C : Pourquoi la Direction générale de l’énergie et du climat (DGEC) est-elle silencieuse dans les débats actuels ?

S : La DGEC est l’administration au service du ministre. Elle le laisse présenter les choix qui sont faits.

C : Pourquoi l’Agence de l’Environnement et de la Maitrise de l’Energie (ADEME), a contrario, intervient beaucoup ?

S : Les messages de l’ ADEME sont ambigus. Ils apparaissent comme officiels (parce que c’est une agence d’État) alors qu’ils ne sont que l’émanation d’un organisme qui réfléchit à certaines options.

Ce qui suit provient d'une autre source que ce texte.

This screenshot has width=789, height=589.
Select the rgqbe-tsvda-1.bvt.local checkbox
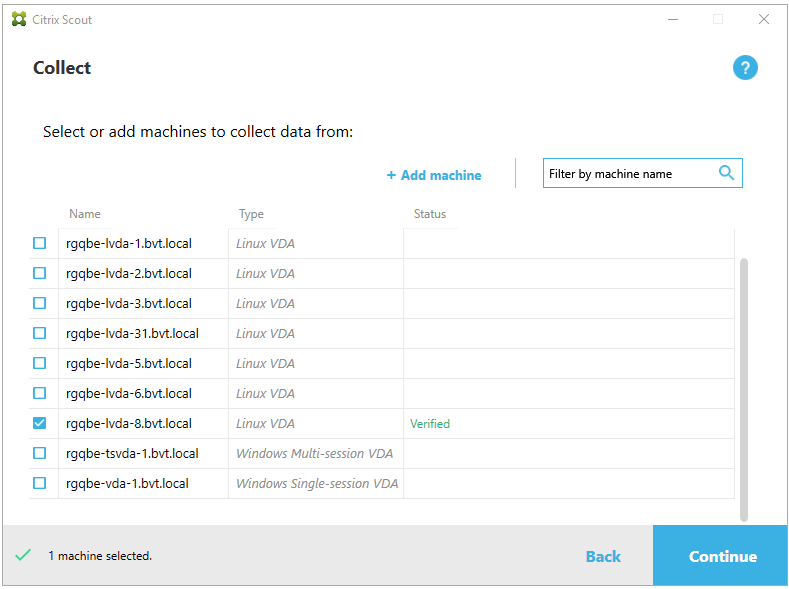(40, 453)
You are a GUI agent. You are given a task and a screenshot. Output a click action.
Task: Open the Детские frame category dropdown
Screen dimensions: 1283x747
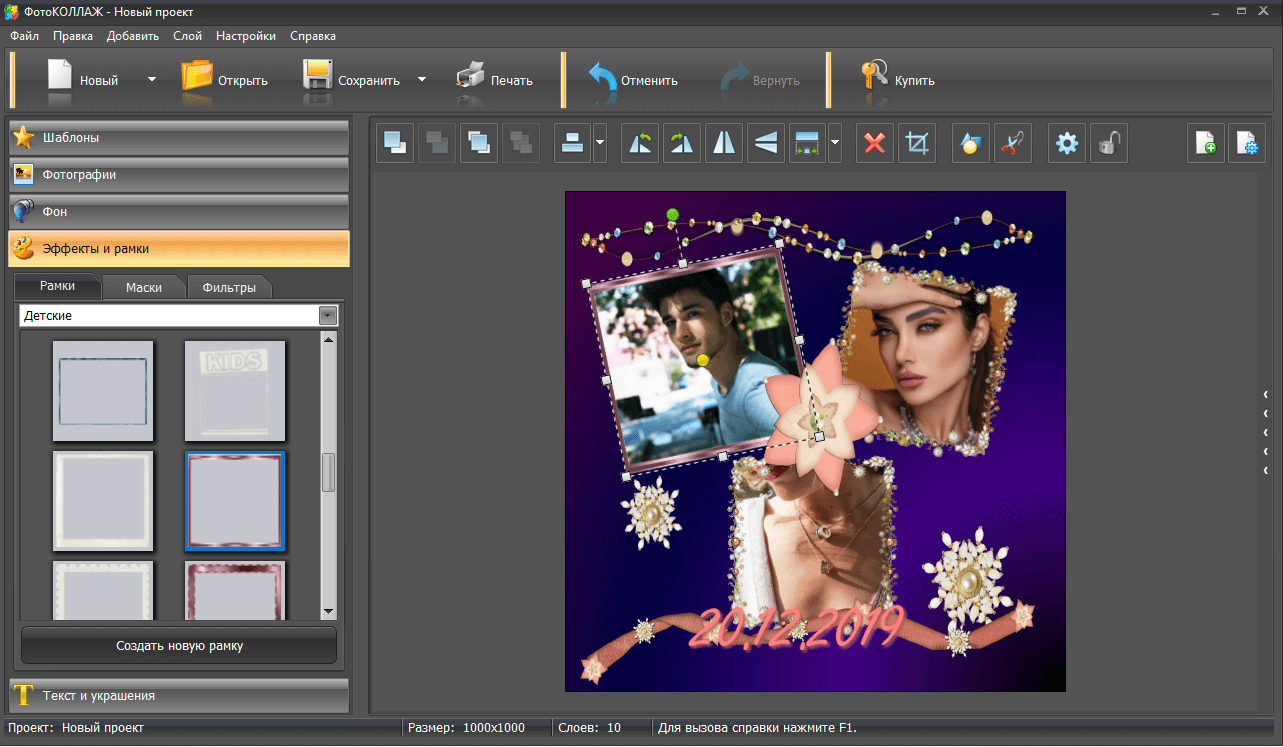coord(327,316)
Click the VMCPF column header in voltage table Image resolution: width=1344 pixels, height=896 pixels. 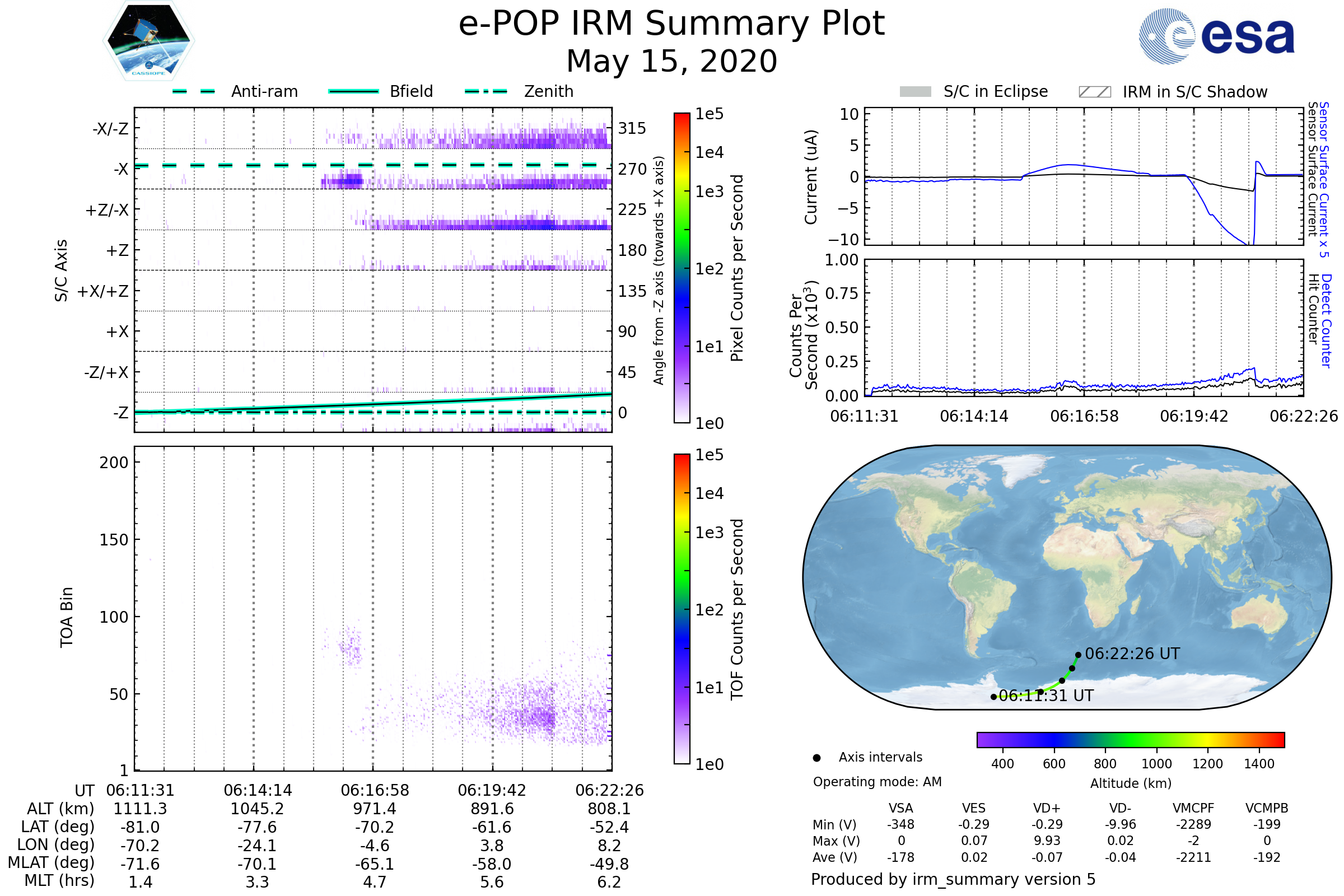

Par exemple, leur scénario 100% renouvelable est un « exercice de style » qu’ils défendent ardemment face à leurs « adversaires » mais qui montre, au contraire, qu’il est irréalisable à cause des hypothèses fantaisistes qui le parsèment.

Les responsables politiques devraient veiller à ce que les subventions publiques ne créent pas de fortunes personnelles en dévoyant le système via des effets d’aubaine.

C : En cas de panne généralisée (« black-out ») qui sera responsable ?

S : Personne ! Jean Bernard Levy, le PDG d’EDF, a déclaré que ce ne serait pas lui… Mais c’est bien lui qui va l’être vis-à-vis de l’opinion.

C : La France est-elle encore capable de construire des centrales nucléaires ?

S : La date limite au-delà de laquelle la France risque de perdre toutes les compétences techniques est abordée dans le rapport de Yves d’ Escatha et de Laurent Collet-Billon qui préconise de construire 6 EPR à partir de 2025.

Il y a actuellement un retour d’expérience sur la construction de l’ EPR de Flamanville et une recherche de baisse des coûts est en cours. Le premier rendez-vous est fixé à 2022.

Il subsiste en France trois grandes filières industrielles : l’aviation, l’automobile, et le nucléaire.

La première, est une industrie concurrentielle fragile soumise aux aléas du marché mondial.

Les deux autres (automobile et nucléaire) sont menacées.

L’automobile parce que les batteries des véhicules électriques en développement sont fabriquées en Asie. Les compétences des motoristes européens se perdent au profit du moteur électrique plus simple à fabriquer.

Le nucléaire parce que malgré la prolongation du parc, le problème de compétence se pose si un nouveau programme n’est pas relancé. Et ce ne sont pas les renouvelables qui combleront les emplois perdus car elles créent peu d’emplois en France (un peu de maintenance) et en détruisent par ailleurs en accroissant le coût de l’électricité.